In a firestorm, that’s what’s left, the main trunk. And it might not be 100 feet tall, it might be 40 feet tall now, or even a stump. It will really burn well, because of the sap inside.

And limbless, and they don’t leave needles. That would be your number one combustible material for any forest fire, is the needles. And of course, all the mulch on the ground, all the leaves that build up over so many years.

GR: Have you tried to bring these issues to the attention of the general public? I mean, beyond podcasts and such? Have you talked to any major press about it?

RB: Major press, none. They’re told not to listen to me, I’m sure of it. They like hearing the lies of the media.

Very few firemen understand what I talk about. They don’t have the background I do. A few fire captains like John Lord and Matt Dakin, the two 30-year fire captains that analyzed Santa Rosa in Paradise, they became fast friends.

And they understand everything, all the technology used. We became fast friends. But the media has done its job.

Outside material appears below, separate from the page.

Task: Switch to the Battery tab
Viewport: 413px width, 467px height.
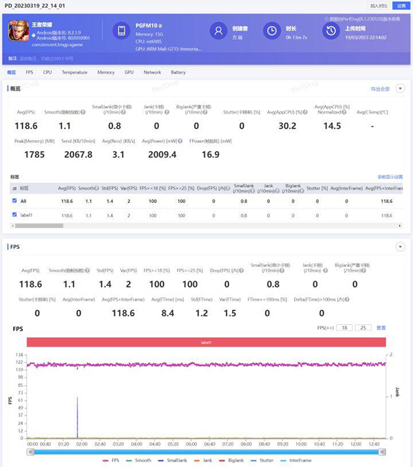Action: tap(178, 72)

The sixth media giant has brainwashed everybody to believe their narrative, their false narrative. The real conspiracy is everything out of their mouth. They can question me, but it’s just misinformation coming from their mouth, not mine.

I’ve studied this for way too long.

GR: So given your inability to find an explanation for what you’ve seen in nature, is there any human invention that you may be aware of that might have produced this sort of outcome?

RB: Oh, you know, I would just be guessing at that. Some types of laser technology is the closest I would come up with.

But it’s just a wild guess. We have all that weaponry in the Navy and the Air Force and different branches of military. They have all kinds of different laser-type weapons.

They’re even advertised on YouTube. And you see all the videos with the Athena laser and the Trillion Watt laser, which was developed less than 20 miles from my house. But it’s all guesswork.

We have no idea exactly what they’re building and what they’re using against the citizens.